The film ends with a live-action montage of the animated series’ closing credits.

American Beauty

  • Directors: Sam Mendes
  • Producers: Bruce Cohen, Dan Jinks
  • Writers: Alan Ball
  • Genres: Drama
  • Actors: Kevin Spacey, Annette Bening, Thora Birch, Wes Bentley, Mena Suvari, Chris Cooper

Lester Burnham (Spacey) is a 42-year-old father and advertising executive who serves as the film’s narrator. Lester’s family life is messy—his wife Carolyn (Bening) is an ambitious real-estate broker who feels that she is unsuccessful at fulfilling her potential, and his 16-year-old daughter Jane (Thora Birch) is unhappy and struggling with self-esteem issues. Lester himself is a self-described loser in a dead end job with despicable bosses he does not respect. Lester is reinvigorated, however, when he meets Jane’s friend and classmate Angela Hayes (Mena Suvari) at a high school basketball game. Lester immediately develops an obvious infatuation with Angela, much to his daughter’s distress. Throughout the film, Lester has fantasies involving a sexually aggressive Angela in red rose petals. The Burnhams’ new neighbors are Col. Frank Fitts, USMC (Cooper), his dissociative wife Barbara (Janney) and his teenage son Ricky (Bentley). When introduced to the gay couple living two doors down, Col. Fitts reacts with homophobic disgust.

Over the course of a few days, each of the Burnhams individually makes a life-changing choice. Carolyn meets real estate rival Buddy Kane for a business lunch and ends up beginning an affair with him and later takes up shooting lessons. Seconds away from being downsized, Lester defiantly blackmails his boss, quits his job and takes up low-pressure employment as a burger-flipper at a fast food chain. He continues to liberate himself by trading in his Toyota Camry for his dream car, a 1970 Pontiac Firebird, starts running and working out to “look good naked” in order to have a body that will impress Angela, and starts smoking marijuana. Jane grows increasingly disillusioned with and distant from Angela, allowing herself to develop a romantic relationship with Ricky. Ricky and Jane bond over what he considers to be the most beautiful camcorder footage he has ever filmed, that of a plastic bag dancing in the wind; meanwhile, Ricky also quickly befriends Lester and secretly acts as his marijuana supplier.

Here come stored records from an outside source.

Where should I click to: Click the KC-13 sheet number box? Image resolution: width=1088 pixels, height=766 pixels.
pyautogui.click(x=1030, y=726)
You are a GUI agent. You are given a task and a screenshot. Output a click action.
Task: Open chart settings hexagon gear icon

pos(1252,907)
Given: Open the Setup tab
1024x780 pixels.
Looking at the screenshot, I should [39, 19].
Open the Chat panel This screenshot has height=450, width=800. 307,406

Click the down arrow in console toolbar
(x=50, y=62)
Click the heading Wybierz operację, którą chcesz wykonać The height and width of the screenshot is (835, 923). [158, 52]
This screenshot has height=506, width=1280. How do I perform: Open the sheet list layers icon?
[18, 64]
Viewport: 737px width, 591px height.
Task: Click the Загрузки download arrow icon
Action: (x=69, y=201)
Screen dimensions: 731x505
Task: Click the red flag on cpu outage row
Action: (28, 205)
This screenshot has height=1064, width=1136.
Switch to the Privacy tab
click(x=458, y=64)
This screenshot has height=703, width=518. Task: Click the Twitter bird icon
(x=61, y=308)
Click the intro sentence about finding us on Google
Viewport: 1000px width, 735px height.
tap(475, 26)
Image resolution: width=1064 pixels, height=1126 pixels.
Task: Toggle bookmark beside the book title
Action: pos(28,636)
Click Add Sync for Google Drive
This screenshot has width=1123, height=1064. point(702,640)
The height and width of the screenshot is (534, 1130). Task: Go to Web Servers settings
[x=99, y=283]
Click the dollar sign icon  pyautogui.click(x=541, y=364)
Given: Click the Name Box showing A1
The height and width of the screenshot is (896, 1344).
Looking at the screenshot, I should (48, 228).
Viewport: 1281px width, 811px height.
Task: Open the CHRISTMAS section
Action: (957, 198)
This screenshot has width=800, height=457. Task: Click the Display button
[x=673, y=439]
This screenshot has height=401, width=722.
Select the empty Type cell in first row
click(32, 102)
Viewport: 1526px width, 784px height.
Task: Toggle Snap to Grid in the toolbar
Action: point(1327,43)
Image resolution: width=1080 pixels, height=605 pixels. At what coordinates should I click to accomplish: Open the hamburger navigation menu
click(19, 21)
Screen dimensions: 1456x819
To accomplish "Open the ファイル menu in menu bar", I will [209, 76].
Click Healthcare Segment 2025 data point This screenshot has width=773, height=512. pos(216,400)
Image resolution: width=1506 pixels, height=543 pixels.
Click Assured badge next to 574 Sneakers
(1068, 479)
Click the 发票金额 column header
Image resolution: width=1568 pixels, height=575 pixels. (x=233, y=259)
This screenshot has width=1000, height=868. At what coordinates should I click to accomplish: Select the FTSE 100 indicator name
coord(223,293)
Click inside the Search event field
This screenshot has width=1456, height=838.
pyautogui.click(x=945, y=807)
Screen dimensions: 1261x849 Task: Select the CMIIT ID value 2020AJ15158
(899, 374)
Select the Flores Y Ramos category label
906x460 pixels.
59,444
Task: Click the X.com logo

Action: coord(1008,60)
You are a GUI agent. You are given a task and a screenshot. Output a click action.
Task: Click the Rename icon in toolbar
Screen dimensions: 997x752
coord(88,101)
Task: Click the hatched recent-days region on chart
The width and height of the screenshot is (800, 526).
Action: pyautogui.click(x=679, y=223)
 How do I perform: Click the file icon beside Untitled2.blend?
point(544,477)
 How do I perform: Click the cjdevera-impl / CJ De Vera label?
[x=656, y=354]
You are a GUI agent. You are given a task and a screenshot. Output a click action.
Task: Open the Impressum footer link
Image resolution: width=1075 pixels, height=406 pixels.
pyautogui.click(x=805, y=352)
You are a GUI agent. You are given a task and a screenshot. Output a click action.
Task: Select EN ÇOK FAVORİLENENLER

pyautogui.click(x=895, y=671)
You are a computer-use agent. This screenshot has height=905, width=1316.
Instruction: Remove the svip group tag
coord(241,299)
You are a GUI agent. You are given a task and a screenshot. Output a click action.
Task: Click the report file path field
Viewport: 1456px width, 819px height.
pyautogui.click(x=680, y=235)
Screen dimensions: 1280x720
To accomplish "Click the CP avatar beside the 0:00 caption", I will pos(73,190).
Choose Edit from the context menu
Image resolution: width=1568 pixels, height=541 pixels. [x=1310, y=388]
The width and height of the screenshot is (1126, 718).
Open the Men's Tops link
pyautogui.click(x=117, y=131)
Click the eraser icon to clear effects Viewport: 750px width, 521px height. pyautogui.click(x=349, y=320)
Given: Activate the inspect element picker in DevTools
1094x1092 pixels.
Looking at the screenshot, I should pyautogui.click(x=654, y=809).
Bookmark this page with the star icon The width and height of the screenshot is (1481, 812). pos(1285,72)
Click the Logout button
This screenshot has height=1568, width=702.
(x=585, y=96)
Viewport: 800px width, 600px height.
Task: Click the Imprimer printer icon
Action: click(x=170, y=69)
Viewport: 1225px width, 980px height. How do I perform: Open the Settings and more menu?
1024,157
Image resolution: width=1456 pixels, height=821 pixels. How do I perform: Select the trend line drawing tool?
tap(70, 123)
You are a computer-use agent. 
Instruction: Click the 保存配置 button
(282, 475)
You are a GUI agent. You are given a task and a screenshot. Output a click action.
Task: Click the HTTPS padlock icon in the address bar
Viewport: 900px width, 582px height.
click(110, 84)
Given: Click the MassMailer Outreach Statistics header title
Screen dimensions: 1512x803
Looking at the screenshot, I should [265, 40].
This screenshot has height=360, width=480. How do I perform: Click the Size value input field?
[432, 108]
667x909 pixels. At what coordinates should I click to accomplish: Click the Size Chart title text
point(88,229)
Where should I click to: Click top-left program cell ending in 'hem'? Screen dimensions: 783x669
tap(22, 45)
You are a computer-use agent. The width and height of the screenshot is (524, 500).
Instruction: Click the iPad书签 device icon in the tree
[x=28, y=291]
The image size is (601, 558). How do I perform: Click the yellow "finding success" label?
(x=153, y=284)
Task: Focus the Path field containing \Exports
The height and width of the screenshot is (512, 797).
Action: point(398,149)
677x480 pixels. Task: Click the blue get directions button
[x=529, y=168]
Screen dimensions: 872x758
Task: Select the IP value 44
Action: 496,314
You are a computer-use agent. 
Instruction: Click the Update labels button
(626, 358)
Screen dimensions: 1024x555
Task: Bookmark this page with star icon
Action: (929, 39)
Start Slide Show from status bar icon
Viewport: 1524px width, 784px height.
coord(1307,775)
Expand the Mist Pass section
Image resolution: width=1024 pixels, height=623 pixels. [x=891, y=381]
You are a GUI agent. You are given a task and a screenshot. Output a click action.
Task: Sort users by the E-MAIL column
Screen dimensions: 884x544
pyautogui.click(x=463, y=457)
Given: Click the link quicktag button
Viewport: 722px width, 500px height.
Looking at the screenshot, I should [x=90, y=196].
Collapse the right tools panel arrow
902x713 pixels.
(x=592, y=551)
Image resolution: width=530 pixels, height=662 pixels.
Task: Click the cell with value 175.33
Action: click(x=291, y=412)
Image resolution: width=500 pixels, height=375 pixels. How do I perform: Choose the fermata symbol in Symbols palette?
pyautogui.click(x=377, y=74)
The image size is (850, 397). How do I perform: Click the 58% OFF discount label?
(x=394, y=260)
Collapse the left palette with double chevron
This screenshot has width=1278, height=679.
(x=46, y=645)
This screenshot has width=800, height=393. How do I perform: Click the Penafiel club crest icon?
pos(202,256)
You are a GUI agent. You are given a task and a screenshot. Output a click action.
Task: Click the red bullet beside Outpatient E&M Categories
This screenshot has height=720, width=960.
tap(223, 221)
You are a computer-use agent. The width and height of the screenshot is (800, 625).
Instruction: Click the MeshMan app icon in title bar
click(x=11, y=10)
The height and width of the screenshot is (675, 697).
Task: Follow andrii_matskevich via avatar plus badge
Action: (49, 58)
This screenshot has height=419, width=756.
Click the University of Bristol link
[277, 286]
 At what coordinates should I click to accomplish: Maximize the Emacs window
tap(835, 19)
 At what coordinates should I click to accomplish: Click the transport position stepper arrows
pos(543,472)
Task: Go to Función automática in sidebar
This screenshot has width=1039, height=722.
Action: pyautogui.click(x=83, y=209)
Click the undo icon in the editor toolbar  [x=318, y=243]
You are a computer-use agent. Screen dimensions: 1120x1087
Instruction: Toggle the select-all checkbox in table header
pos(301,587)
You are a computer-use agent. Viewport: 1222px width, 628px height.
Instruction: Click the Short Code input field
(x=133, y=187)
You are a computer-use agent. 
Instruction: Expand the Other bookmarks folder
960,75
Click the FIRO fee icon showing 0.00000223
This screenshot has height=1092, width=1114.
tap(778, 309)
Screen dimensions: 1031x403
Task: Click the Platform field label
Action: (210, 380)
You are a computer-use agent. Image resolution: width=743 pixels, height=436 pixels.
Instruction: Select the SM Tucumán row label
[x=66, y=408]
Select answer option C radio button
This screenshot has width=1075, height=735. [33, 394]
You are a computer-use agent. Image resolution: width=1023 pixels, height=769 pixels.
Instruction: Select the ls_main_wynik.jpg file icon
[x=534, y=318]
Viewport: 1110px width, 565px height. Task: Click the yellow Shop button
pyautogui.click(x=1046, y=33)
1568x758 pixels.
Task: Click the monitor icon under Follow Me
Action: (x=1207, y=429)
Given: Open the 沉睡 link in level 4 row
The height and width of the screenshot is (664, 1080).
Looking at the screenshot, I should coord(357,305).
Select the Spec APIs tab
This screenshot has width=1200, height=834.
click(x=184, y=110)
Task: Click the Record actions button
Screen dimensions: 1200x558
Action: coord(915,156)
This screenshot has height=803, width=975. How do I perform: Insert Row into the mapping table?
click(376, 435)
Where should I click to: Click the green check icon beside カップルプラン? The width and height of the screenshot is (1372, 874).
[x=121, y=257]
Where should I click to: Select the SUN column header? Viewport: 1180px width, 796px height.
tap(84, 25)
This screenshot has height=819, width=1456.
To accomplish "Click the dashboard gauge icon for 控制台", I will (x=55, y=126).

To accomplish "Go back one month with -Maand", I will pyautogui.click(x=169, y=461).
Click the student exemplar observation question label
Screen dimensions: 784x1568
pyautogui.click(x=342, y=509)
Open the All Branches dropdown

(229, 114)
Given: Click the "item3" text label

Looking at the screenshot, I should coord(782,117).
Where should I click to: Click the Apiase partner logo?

Ricky and Jane enter the kitchen to find Lester dead, hunched over in a pool of his own blood. Ricky studies Lester’s face, intrigued by the fact that Lester almost has a hint of a grin on his face. In his final narration, Lester looks back on his life, intertwined with images of everyone’s reactions to the sound of the subsequent gunshot and Lester’s death, including one blood-soaked and shaken Col. Fitts returning to his home with a gun missing from his collection. Despite his death, Lester, from his vantage point as narrator, is happy, explaining that it’s hard to be mad when there’s so much beauty in the world.